Early in my career I had multiple manager personality disorder. I was respectful attentive John around my manager. John the comedian with my peers. I was authoritative with my direct reports and still someone else with customers.
Trying to be what I thought others wanted me to be led to a kind of management schizophrenia. Consciously putting on different management masks, I would try to “fake it until I make it.” The problem was people could see through my mini performances for what they were: disingenuous charades.
In the introduction to Malcolm Gladwell’s first hit book “Blink,” he describes how the Getty Art Museum once purchased a $10 million fake statue called a kouros. The Getty researched the piece exhaustively for months, but when they finally displayed it experts were skeptical.
“It didn’t look right… When [the art experts] – and all others – looked at the kouros and felt an ‘intuitive repulsion,’ they were absolutely right. In the first two seconds of looking – in a single glance – they were able to understand more about the essence of the statue than the team at the Getty was able to understand in fourteen months.” (page 7)
I could not fake my way through leadership. A manager faking his way through the job is like a fake statue – it just doesn’t look right. And like the art experts and visitors of the Getty, most of us can somehow detect when something is not the real deal.
I was afraid the real John couldn’t adequately meet the needs of company stakeholders, but I had to bring him to work.
Which John is the real John anyway? The joker or the stoic? The idealist or the pragmatist? The take-no-prisoners boss or the servant leader?

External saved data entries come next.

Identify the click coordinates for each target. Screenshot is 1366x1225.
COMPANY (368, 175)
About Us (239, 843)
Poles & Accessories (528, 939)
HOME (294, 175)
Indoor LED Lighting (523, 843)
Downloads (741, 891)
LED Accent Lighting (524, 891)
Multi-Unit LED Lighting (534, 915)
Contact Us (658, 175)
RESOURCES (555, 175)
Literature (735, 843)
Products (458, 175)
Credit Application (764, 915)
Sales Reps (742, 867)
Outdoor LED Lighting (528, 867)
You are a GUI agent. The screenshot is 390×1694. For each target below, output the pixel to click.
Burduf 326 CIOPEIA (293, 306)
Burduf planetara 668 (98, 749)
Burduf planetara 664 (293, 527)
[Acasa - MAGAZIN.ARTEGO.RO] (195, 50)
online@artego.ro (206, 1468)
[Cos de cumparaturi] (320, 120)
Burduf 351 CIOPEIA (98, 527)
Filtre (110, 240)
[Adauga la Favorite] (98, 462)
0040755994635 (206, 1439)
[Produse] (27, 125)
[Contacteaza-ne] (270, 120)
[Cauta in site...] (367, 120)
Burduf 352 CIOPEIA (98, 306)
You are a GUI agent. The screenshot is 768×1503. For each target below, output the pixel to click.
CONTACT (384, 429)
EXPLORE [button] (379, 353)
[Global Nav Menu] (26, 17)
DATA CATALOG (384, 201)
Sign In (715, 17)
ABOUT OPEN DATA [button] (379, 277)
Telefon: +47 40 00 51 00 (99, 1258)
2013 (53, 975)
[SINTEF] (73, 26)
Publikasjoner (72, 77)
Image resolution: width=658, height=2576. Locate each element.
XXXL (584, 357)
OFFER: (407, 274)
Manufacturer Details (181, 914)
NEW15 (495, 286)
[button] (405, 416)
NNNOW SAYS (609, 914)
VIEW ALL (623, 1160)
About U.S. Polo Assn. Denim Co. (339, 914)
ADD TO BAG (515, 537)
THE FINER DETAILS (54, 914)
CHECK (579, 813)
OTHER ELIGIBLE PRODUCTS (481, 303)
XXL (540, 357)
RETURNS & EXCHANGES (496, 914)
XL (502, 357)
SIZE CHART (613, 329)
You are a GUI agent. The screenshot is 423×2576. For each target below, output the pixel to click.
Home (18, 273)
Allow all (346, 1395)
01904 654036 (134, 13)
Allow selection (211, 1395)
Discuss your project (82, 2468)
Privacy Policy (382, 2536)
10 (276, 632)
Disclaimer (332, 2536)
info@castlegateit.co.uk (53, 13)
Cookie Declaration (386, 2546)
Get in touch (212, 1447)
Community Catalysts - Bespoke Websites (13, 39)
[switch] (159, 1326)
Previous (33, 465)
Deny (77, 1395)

The truth is, I haven’t quiet figured it out yet. In the first seven years of my career my work and non-work behaviors have begun to merge into a singular persona –– an individual who’s a more balanced leader, a more balanced person. The sum of these behaviors add up to a clearer picture of the real me.
The old cliché “be yourself” might be the best management strategy ever, but it’s one that I will master only after years of experience. At least I’m not consciously putting my masks on before work anymore. Are you?